Trina’s Magic Shoes

She did not want to ever go back to school. She knew that she had to, but she was not going to like it. Trina Carvalho arrived in her room and grabbed the rods above her bed to help her get out of her chair. Her arms were so strong that she knew that she could kill Sassy Parilla and Milly Tia. Catching them was too hard though. Trina’s frustration almost made her cry.

“Cart girl,” Sassy had said.

“Look! She’s going to cry,” Milly said and laughed. Her shrill squeals had caught everyone else’s attention. “Cart girl is stuck.”

Trina’s wheelchair was caught in the doorway outside of the bathroom. The wheel had caught itself in a piece of metal protruding from the door guard. Trina could walk, but one of her legs was different at the foot making it difficult and painful.

“You know, you could come help,” Trina said.

“We could, but watching you sweat is more fun, freak,” said Sassy.

Trina lifted herself up using her arms and pushed simultaneously rocking the wheelchair back and forth. She moved past the metal piece.
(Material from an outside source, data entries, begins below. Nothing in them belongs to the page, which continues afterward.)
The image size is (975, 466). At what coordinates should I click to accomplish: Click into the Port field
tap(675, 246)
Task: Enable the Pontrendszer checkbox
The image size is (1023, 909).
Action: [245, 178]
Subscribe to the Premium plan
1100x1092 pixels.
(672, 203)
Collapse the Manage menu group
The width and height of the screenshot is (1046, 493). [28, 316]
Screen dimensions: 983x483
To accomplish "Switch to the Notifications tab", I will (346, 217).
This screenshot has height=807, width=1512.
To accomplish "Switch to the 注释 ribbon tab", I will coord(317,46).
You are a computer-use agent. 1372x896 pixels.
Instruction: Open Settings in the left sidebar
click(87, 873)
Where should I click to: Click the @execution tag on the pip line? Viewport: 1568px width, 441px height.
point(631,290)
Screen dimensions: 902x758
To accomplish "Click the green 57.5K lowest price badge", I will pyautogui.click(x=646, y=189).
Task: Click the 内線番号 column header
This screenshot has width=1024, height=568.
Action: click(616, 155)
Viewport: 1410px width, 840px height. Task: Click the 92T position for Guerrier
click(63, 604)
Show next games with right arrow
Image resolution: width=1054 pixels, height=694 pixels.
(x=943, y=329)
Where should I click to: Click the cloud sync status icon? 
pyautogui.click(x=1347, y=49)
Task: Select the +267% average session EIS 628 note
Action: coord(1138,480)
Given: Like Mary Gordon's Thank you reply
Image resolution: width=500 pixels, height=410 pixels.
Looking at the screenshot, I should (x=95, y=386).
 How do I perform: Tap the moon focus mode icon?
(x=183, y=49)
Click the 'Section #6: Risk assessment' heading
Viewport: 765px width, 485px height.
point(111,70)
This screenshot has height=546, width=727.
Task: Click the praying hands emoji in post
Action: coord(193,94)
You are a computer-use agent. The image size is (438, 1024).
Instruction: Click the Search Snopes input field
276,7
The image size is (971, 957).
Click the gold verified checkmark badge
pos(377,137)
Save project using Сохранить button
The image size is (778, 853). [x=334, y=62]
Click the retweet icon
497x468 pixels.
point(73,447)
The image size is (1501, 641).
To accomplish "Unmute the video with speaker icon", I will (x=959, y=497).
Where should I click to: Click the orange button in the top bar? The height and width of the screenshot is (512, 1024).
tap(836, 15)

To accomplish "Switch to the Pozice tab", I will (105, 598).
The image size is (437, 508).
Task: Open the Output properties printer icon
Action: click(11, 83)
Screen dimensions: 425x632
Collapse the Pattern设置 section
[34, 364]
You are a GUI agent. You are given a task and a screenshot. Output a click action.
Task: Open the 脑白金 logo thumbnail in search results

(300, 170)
She cleared the doorway and wheeled past the two young women. They were known to say the same things, phrases that Trina called zombie talk because they seemed devoid of independent thought. They always seemed to be together because they were probably afraid of being by themselves. Trina felt sorry for them, but at times like this they also got on her nerves.

Now, at home she took off her school uniform and looked down at her foot. Then, she noticed the box. It was a shoebox from her doctor. She would finally get her shoes. At first, she felt giddy and pleased, but what would this change?Sassy and Milly would never change. She put the box aside and started to cry.

A slim beam of green light came in through a space between the ceiling and her dresser. She had never noticed the space before. The green light shone brighter and intensified until Trina had to shield her eyes. In the light, a green woman appeared. Trina was a little shocked. Well, the woman looked like one of the fairies in Peter Pan. She would wait to be afraid.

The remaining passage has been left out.